Categorized | Holidays & Occurrences

Santa or Scrooge? Which holiday shopper are you?

Posted on 21 December 2011 by admin

It’s that time of year again. Restless shoppers’ break out the wallets and rev up their rusty credit cards, holiday bonuses, and paychecks hoping to find that perfect gift for the many beloved names etched onto their holiday wish list.  With Christmas only a few days away, the commercial galore within the GTA is in full effect for shoppers who have become frantically obsessed with ‘gifting’ their feelings through tokens of appreciation. For many seasonal shoppers, the desire to appease both the commercial and personal pressures of the holiday season is usually a tricky feat to manage.

Alliyah Khan, a 27 year old chartered accountant explains to Generation Next that her shopping ritual is often driven by multiple motives that can be broken down into two distinct categories: obligation and tradition. “I feel a sense of obligation towards my boyfriend’s family because I feel like I have to get them something and because his mom always gets me something. With my boyfriend and my friend, it’s a tradition. We’ve kept this up for quite a long time and I don’t want to end it.”

Buying gifts out of obligation for extended family, co workers, and casual acquaintances can often add to the stress of budgeting over the holiday season.  For Ms. Khan, the overwhelming need to buy gifts has compelled her to shave off the names that are no longer a necessity. “I don’t give gifts to anyone else because I hate shopping and I hate thinking of gift ideas. I used to get gifts for my siblings as well but now that we’ve all grown up, I find it’s harder to think of what to get them. Most of the times, they can’t even think of what they want or if they even want it [and if they do] they would probably go buy it themselves.”
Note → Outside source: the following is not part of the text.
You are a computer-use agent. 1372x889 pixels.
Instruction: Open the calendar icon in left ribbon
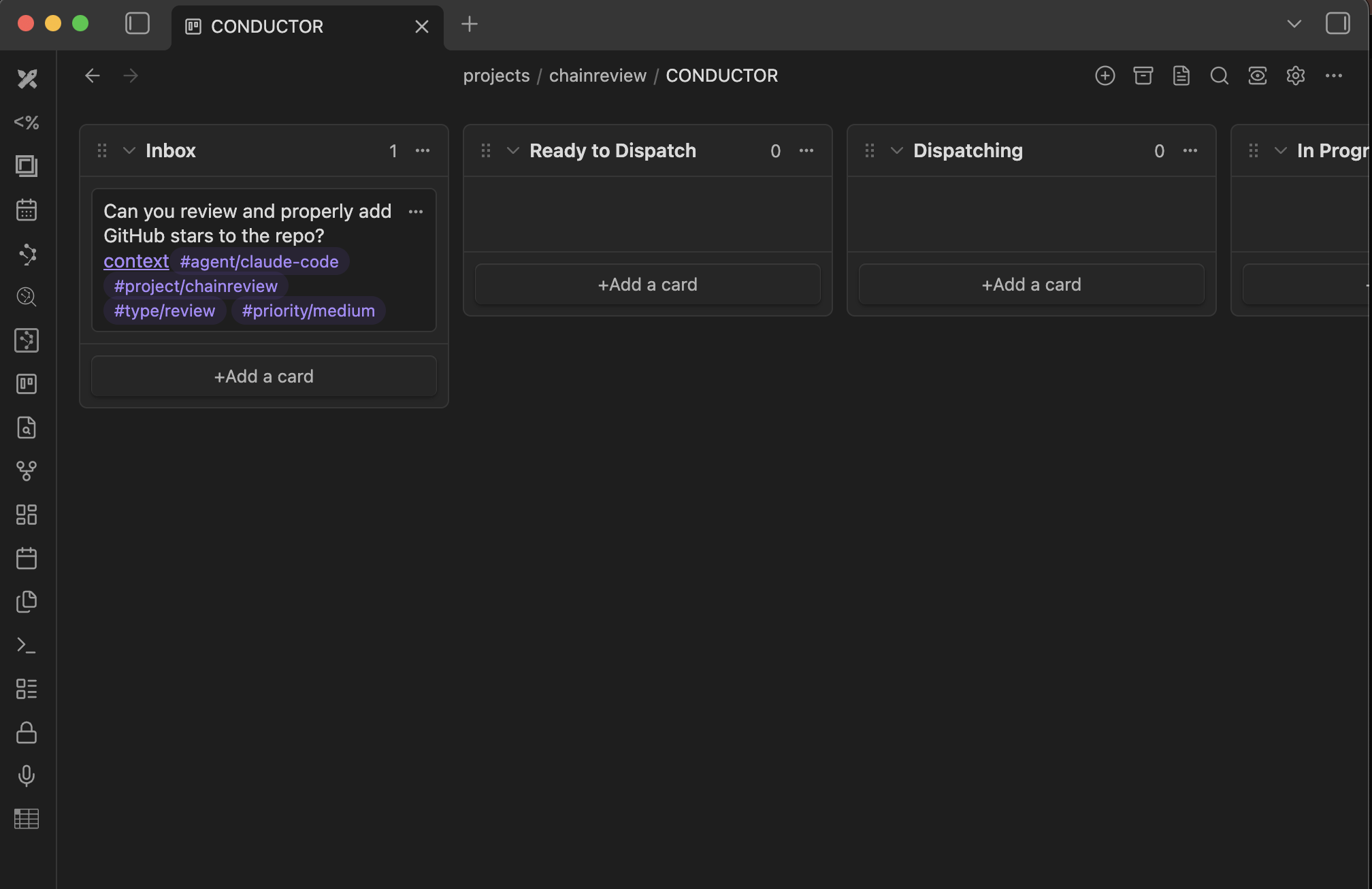(x=27, y=210)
Reducing the size of your shopping list is often a great way for shoppers to maintain their holiday budget and make each gift more meaningful.  For Swechchha Pokhrel, a 23 year old student and Early Childhood Educator the role that her holiday budget plays each year ultimately dictates who makes or does not make her list. “I don’t usually have a budget but if I know I can afford certain things then I will buy it. It all depends on how much I earned. Having a full time job will mean I have more money to spend, but since I am still  a student and part time worker, I am not left with very much choice.”

Another great and trendy option for those hoping to survive the gifting frenzy is seen by those willing to purchase items online. Although, this method may take some pre-planning strategies it allows many budget conscious buyers to seek out the best web deals and save the stress of standing impatiently behind a ridiculous cahier line up. Lemar Kumar, a 26 year old banker, reiterates the growing appeal of switching shopping methods. “I do most of my shopping at the malls because I [usually] start shopping too late to wait for online deliver. If I had enough time I would do all my shopping online.”  For online shoppers, placing their trust on the postal system is merely small price to pay to avoid the madness that fills the local malls at this time of year.

Audrey Lau, a 27 year old Executive Assistant and HR Coordinator describe the relief that buying online has given her especially within her busy work schedule. “Ebay for example is wonderful because you can get a good price for most things and they will ship it right to your door! No line-ups and I can do this in the comfort of my own home.” For many young professionals like Ms. Lau saving time through easier shopping methods can only enhance the holiday giving experience. After all, as Ms. Lau states, “a little festive spirit during the holidays is a nice reminder to show appreciation.”

Here are some helpful shopping tips our shoppers had to offer to maximize your shopping experience:

  1. Do your holiday shopping early! You can avoid the stressful crowds and not get sucked into spur of the moment purchases while waiting in lines.

 

  1. Create a shopping list. It can help keep you on track with a budget and keep you focused on the people you value most.

 

  1. Do your research. Look for good sales via online and in flyers to ensure you are getting the best prices for your items.

 

  1. Although some feel strongly against it. Re-gifting items that you will not find useful can save both money and offer a better home to that unwanted item collecting dust in your closet.